習近平主席を出迎え平壌市内をパレードする金正恩氏。2019年6月、労働新聞より引用

韓国の中央日報は6月21日、中国が北朝鮮にコメ60万トンとトウモロコシ20万トンを支援したと、中国の消息筋の話として報じた。

食糧支援は、習近平主席が昨年6月20日に北朝鮮を国賓訪問して1周年になるのに合わせて実施されたもので、すでに平壌近郊の南浦(ナムポ)港に着いたと、中央日報は伝えている。

報道が事実なら、コロナウイルス対策で国境封鎖したために経済状況が悪化している北朝鮮にとっては大きな助けになる。

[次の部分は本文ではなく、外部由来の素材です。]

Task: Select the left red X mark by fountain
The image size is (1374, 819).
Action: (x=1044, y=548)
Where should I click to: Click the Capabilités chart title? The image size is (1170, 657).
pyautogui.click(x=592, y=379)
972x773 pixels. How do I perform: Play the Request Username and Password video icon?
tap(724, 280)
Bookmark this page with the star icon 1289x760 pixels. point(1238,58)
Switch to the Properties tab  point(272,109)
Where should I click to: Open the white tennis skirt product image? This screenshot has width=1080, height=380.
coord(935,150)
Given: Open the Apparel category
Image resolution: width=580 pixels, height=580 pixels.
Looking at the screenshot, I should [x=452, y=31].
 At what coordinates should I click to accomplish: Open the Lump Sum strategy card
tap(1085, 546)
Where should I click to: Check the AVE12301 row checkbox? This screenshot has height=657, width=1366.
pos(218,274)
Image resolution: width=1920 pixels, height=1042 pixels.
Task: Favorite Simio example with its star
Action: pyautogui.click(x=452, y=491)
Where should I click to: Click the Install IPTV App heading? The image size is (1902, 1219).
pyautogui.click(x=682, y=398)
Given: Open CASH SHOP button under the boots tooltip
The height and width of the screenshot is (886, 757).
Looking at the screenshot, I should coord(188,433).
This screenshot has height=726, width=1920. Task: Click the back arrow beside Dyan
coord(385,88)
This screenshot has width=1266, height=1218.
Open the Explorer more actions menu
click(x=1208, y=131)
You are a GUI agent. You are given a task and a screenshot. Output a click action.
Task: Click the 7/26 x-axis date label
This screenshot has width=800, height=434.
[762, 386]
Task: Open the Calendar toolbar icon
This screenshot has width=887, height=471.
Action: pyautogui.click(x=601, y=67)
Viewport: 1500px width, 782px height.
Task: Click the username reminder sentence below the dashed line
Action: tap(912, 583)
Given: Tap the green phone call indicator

朝鮮労働党の機関紙・労働新聞は20日付の論説で、習主席訪朝1周年に合わせた論説を掲載、「今日、朝中両党、両国は敵対勢力の強権とヒステリックな策動を粉砕して社会主義を守り、強固にし、発展させるための道で心と力を合わせている」と記していた。

一方、「米国の声放送」(VOA)は18日、中国などの船舶10余隻が、前週から南浦港に向かっていると、衛星写真を分析して伝えていた。VOAは密輸の可能性に言及しているが、積み荷については触れていない。